- [REQUIRED WORK] Show each line in the entries below that contains the string "agent".

- [Entries from a dataset]
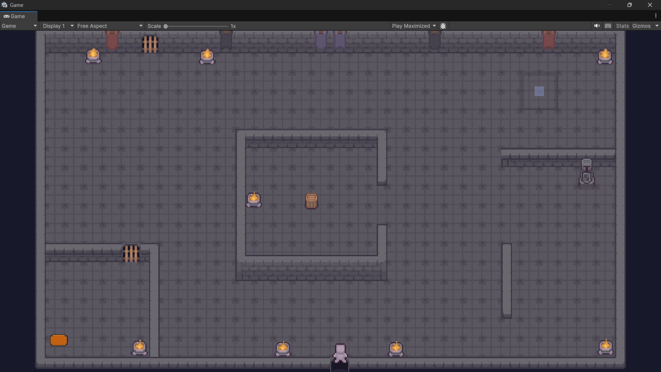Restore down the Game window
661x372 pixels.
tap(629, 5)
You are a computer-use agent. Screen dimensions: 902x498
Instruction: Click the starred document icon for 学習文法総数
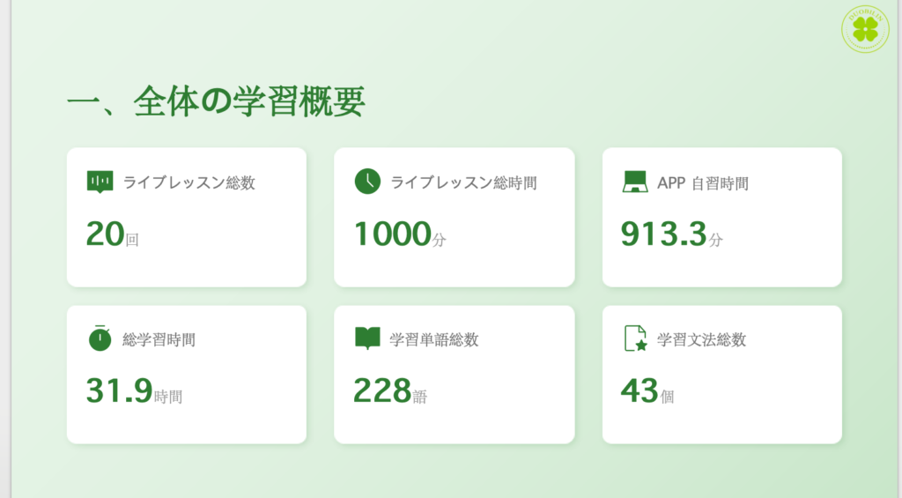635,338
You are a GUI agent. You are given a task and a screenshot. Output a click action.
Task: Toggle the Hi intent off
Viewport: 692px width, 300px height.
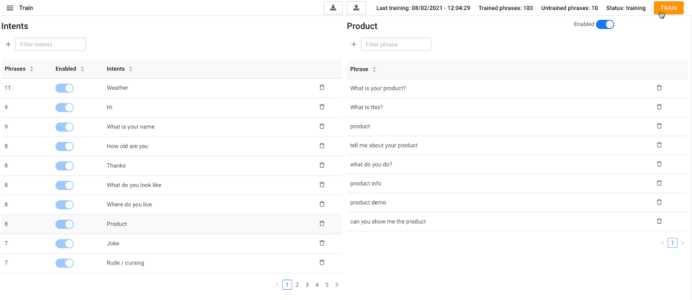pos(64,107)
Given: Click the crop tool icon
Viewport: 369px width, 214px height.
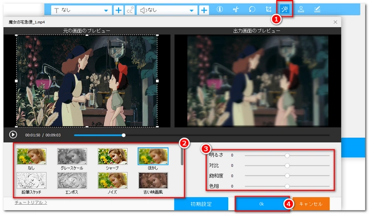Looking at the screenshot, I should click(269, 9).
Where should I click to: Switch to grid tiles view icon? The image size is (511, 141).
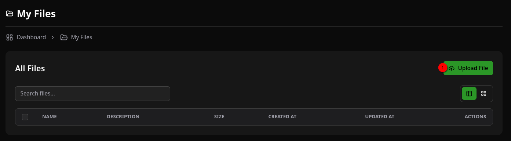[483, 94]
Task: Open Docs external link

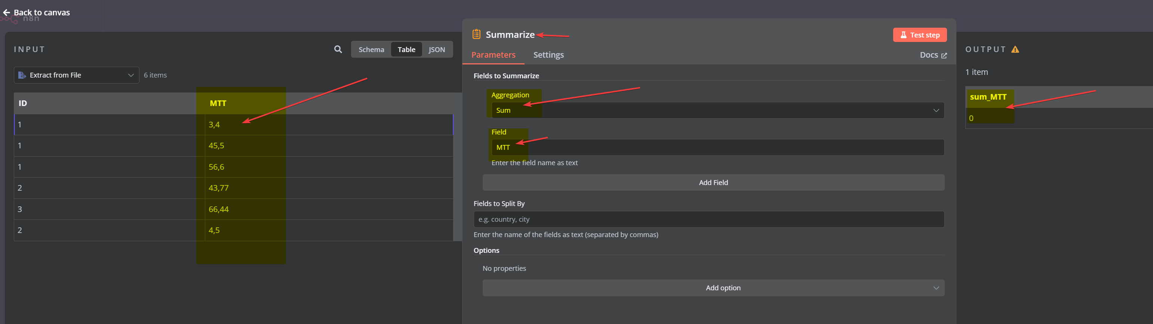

- [EXERCISE ANSWER]
You are a computer-use agent. Screen dimensions: 902x498
You are a GUI agent. You are given a task and a screenshot. Output a click action.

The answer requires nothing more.